Llegamos a la costa, donde las mafias que
trafican con personas nos arrebatan nuestros ahorros por un puesto en una inmunda
chalupa donde nos vemos hacinados con los pies introducidos en un nauseabundo
chapapote de vómitos, orines y excrementos, en una travesía infausta hacia una
vida sin duda mejor (creemos) que la que hemos perdido. Imaginemos que
presenciamos cómo un golpe de mar arrebata a un niño de los brazos de su madre
para convertirse pronto en un fardo inerte al que los peces devolverán a la
playa como un guiñapo irreconocible con las cuencas vacías.
Al llegar a nuestro ansiado y civilizado
destino todavía no somos refugiados porque no tenemos refugio alguno. Alambradas.

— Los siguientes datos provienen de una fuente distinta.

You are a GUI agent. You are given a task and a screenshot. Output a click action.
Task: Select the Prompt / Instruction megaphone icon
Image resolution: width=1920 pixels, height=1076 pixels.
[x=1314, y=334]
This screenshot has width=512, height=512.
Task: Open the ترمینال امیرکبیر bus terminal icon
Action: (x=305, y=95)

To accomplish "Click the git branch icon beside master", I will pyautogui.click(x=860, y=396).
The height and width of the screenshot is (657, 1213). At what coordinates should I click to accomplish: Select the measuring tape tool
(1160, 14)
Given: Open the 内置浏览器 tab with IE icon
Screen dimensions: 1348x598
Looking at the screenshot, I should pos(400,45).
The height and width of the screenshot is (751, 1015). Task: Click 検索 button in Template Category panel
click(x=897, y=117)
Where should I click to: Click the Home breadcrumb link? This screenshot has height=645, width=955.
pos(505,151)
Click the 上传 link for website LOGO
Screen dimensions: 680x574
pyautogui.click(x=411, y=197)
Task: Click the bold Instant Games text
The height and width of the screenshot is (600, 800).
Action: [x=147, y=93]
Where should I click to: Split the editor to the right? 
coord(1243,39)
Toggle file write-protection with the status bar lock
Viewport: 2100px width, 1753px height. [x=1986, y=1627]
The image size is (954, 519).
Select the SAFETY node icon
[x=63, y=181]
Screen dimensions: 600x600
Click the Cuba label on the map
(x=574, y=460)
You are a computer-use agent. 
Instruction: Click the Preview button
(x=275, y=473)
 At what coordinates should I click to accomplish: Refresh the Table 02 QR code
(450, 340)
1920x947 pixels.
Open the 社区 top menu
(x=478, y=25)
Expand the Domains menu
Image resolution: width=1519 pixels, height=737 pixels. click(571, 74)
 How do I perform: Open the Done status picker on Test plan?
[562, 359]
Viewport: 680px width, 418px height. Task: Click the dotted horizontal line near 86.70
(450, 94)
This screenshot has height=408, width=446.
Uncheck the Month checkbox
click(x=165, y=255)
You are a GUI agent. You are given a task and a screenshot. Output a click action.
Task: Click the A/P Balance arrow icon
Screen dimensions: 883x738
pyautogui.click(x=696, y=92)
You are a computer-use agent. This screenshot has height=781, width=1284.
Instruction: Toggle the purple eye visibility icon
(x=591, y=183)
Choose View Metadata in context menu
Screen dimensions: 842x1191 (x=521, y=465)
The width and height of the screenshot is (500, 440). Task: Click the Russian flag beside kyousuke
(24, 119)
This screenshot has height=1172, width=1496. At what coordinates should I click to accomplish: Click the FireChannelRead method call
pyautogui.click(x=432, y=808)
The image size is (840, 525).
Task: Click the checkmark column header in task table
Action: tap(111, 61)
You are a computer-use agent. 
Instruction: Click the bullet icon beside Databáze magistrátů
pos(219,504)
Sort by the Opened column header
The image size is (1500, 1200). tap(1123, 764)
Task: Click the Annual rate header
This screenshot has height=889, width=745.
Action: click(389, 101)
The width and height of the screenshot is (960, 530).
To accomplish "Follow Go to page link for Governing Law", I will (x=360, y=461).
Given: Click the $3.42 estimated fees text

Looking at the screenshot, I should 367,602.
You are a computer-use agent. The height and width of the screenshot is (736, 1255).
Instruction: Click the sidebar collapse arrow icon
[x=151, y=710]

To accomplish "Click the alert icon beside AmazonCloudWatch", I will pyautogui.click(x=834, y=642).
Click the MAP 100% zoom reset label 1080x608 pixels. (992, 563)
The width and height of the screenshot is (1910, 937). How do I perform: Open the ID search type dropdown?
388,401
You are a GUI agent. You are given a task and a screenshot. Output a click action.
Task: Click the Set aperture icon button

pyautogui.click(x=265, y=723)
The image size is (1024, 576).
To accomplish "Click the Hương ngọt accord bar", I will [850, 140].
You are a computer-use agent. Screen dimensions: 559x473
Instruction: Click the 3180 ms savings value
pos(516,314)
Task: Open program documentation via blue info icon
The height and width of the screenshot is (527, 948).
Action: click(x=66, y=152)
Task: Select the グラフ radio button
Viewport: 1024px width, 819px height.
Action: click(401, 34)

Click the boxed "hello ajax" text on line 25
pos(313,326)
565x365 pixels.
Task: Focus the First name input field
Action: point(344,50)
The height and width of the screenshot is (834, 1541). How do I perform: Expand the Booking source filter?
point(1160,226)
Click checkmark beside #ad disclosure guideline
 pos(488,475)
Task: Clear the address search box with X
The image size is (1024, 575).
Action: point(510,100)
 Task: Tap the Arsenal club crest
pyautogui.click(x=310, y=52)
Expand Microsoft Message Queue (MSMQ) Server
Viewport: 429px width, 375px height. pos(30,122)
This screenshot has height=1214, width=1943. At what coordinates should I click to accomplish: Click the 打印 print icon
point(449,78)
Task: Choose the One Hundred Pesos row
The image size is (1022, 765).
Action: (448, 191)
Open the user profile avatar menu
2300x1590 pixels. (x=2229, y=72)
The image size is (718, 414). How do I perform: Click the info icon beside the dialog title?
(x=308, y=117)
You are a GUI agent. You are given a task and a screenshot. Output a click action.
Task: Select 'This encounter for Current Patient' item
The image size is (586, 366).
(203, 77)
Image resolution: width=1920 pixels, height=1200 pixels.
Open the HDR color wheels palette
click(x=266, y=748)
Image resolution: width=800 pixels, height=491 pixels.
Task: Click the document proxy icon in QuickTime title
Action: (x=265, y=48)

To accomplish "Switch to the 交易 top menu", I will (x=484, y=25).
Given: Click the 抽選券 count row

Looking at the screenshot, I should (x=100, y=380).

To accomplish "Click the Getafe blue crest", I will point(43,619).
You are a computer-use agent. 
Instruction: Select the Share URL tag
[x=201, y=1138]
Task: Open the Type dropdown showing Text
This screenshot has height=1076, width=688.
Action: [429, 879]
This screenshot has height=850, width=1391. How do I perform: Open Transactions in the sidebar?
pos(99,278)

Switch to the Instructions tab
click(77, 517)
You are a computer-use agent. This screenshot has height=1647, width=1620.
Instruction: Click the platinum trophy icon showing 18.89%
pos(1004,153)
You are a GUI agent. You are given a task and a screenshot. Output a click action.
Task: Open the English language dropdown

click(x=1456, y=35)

Las puertas de la libertad están cerradas sin horario de apertura, como esos negocios
en quiebra con periódicos en los cristales. Y usted y yo habitaremos una tienda
de campaña anegada por el barro; quien dirigía un grupo de cincuenta personas
con chaqueta y corbata ahora hará dos horas de cola para rapiñar una botella de
leche.
Cuando
salgamos en la tele, seremos el fondo mudo de algún hogar donde están sirviendo los macarrones. ¿Cómo decían
esos versos de Martin Niemöller? Porque
ahora han venido a por usted y a por mí.